Please return the material below line for line, with no changes, and leave out the pictures.

[Start Entries]

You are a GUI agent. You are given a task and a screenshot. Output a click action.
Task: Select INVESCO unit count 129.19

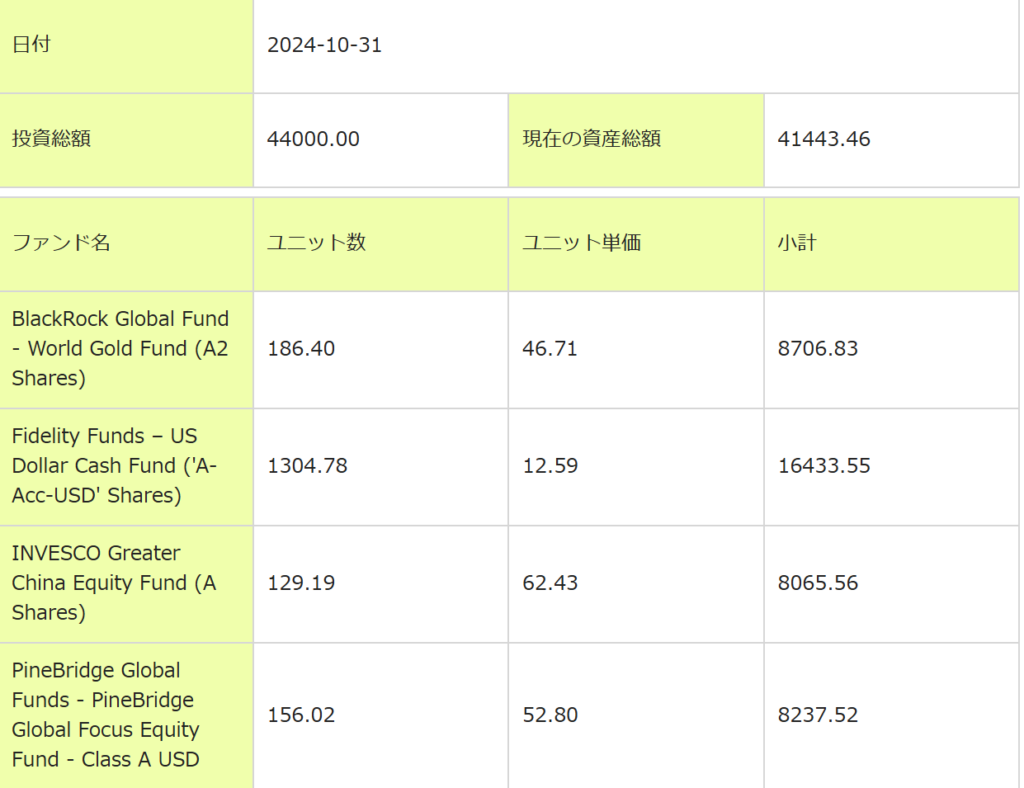pyautogui.click(x=301, y=583)
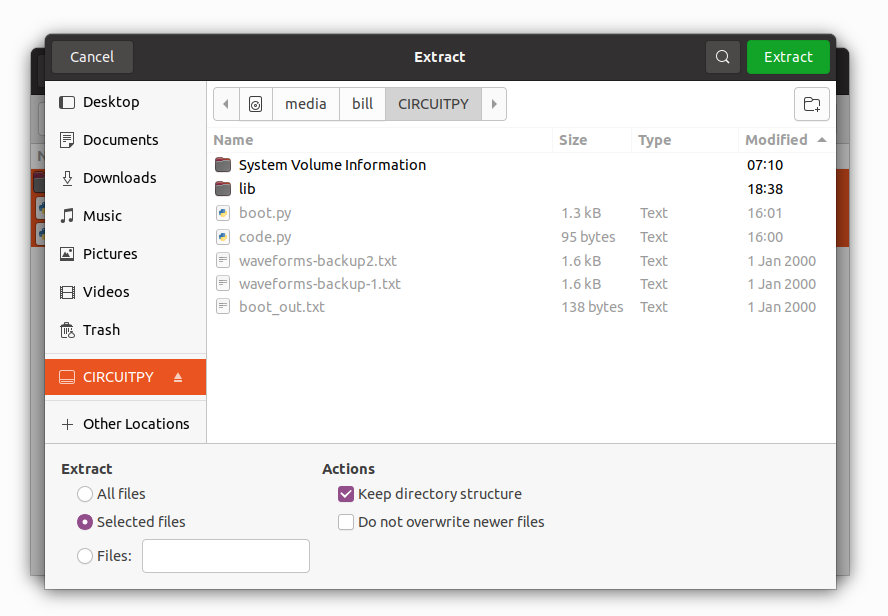Navigate to the bill path segment
This screenshot has height=616, width=888.
362,104
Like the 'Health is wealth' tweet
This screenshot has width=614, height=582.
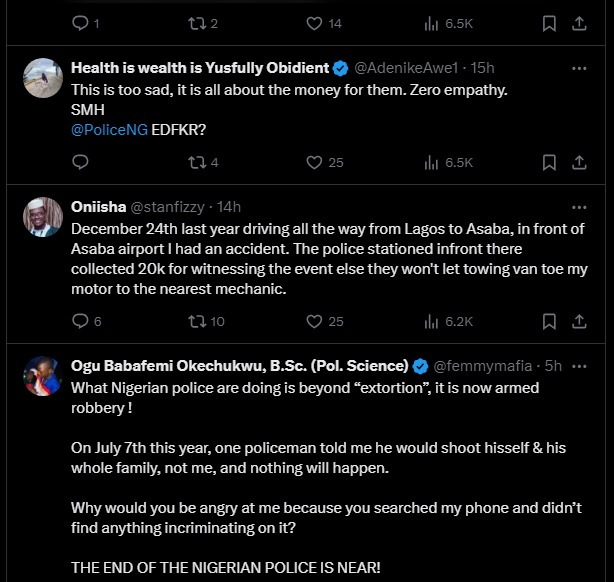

[End Entries]

■ Completed task ■
You are a GUI agent. You are given a task and a screenshot. Output a click action.
Task: Select INVESCO unit count 129.19

pyautogui.click(x=301, y=583)
Navigate to the bill path segment
This screenshot has height=616, width=888.
362,104
Like the 'Health is wealth' tweet
This screenshot has width=614, height=582.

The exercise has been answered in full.